Minimal handler pseudocode:

server.on("/set", [](AsyncWebServerRequest *req){ if(req->hasParam("d")){ int d = req->getParam("d")->value().toInt(); d = constrain(d,0,100); ledcWrite(channel, map(d,0,100,0,1023)); saveScene(d); } req->send(200, "text/plain", "ok"); }); server.on("/state", [](AsyncWebServerRequest *req){ int current = getScene(); req->send(200, "application/json", String("{\"d\":") + current + "}"); });

Tiny web UI

Keep the client tiny: a single HTML file with an input range and a bit of JS to POST updates. Inline styles and no frameworks.

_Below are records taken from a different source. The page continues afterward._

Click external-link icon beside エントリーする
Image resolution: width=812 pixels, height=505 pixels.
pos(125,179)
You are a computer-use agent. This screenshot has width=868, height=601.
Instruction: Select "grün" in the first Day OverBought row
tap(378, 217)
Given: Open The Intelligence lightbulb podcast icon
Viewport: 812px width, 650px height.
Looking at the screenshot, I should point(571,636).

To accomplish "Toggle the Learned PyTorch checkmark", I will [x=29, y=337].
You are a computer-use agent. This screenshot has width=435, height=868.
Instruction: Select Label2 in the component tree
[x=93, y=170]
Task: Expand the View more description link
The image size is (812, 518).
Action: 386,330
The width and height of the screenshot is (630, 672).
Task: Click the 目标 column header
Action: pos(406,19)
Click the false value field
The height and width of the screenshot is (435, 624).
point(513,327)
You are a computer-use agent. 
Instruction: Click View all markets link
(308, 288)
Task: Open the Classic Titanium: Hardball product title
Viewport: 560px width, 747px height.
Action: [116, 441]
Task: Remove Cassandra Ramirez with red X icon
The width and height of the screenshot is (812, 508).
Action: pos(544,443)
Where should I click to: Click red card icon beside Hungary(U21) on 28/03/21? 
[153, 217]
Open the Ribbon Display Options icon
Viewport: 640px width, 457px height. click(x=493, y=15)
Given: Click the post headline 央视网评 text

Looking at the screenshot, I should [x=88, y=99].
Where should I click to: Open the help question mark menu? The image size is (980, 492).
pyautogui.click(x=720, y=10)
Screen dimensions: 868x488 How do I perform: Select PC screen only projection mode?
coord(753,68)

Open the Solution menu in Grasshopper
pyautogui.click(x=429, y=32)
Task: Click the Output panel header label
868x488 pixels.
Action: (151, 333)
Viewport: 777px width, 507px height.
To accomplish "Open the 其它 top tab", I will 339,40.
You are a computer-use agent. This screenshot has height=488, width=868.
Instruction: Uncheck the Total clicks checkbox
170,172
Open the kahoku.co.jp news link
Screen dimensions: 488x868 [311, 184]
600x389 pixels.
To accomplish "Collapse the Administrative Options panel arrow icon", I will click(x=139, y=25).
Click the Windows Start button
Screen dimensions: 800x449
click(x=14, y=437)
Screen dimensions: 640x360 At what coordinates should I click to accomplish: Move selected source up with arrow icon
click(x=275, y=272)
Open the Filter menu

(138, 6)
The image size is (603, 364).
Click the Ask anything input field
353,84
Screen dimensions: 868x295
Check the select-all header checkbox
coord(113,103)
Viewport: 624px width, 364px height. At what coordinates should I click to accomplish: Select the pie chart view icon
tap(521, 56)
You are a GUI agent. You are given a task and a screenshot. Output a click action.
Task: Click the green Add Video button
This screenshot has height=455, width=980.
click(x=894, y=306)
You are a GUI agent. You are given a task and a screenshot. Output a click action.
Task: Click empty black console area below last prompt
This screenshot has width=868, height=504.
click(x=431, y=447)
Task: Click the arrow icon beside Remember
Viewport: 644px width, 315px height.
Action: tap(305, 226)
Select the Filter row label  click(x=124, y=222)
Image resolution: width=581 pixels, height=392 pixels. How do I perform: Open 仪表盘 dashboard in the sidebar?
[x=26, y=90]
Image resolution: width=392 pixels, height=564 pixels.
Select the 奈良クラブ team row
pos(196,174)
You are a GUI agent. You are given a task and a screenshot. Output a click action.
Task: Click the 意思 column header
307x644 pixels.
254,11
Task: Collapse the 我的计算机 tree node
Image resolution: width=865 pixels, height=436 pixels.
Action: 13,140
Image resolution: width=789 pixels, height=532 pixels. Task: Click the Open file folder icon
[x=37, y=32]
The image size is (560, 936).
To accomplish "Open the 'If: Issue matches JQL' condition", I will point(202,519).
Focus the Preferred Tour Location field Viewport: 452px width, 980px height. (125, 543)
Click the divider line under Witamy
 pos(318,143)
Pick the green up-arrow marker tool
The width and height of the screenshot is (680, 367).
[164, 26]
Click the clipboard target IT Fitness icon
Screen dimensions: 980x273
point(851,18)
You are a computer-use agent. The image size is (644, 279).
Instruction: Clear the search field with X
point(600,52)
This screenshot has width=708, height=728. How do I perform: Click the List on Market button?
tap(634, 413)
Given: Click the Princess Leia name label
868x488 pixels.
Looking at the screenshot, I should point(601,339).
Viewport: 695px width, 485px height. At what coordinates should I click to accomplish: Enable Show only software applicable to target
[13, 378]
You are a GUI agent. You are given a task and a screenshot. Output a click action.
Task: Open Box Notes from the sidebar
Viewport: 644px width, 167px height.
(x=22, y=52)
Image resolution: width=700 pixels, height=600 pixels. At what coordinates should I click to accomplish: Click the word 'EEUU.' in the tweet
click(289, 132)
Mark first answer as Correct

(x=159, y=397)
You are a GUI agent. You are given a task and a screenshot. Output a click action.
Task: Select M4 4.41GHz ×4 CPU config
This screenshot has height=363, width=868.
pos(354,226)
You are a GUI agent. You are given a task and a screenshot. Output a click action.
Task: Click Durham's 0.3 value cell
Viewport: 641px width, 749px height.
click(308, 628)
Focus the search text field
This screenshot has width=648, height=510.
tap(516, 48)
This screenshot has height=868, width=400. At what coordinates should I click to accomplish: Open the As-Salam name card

<input id="s" type="range" min="0" max="100" value="0"/> <script> fetch('/state').then(r=>r.json()).then(j=>document.getElementById('s').value=j.d); let t;document.getElementById('s').addEventListener('input',e=>{ clearTimeout(t);t=setTimeout(()=>fetch('/set?d='+e.target.value),80); }); </script>

This is intentionally tiny: the server serves this snippet directly from flash or SPIFFS. The input's delay reduces network chatter and keeps the ESP responsive.

Power-save and safety

  • Auto-sleep: if no web requests or encoder activity for N minutes, optionally lower brightness to a configurable idle level or shut off.
  • Thermal: MOSFET on small boards will heat under load; use a proper package and a heat sink when approaching amp limits.
  • EMI: use a gate resistor and put a small RC snubber across long LED runs if you see noise.

Troubleshooting

  1. No PWM or flicker: check ledc frequency and resolution. Try higher frequency if visible flicker persists.
  2. Encoder jumps: add small software debounce (5–15 ms) and check pull-up values.
  3. ESP not reachable: confirm you are on the same network or use the S2's USB for serial debugging; check IP printed on serial at boot.
  4. MOSFET heating: verify Rds(on) at your Vgs; use a logic-level MOSFET rated for your current and add a heat sink.

Why this approach?

Commercial smart bulbs come with cloud baggage and firmware updates you can't inspect. FluxCap is a small, auditable box: the client UI is tiny, server logic is simple, and you control persistence. It fits the Few Bits ethos — low-complexity, low-footprint, privacy-friendly hardware you can understand and repair.

Next steps and variations

  • AC dimming: if you want to dim mains lights, use a proper triac-based circuit with zero-cross detection — not for beginners.
  • Multiple channels: add more MOSFETs and PWM channels for RGB or grouped lighting.
  • USB power-only variant: use the S2's native USB for power and configuration without Wi-Fi when you only need local USB control.
Small projects that do one thing well are easier to audit and keep private. FluxCap aims to be that simple dimmer — writeable, hackable, and local.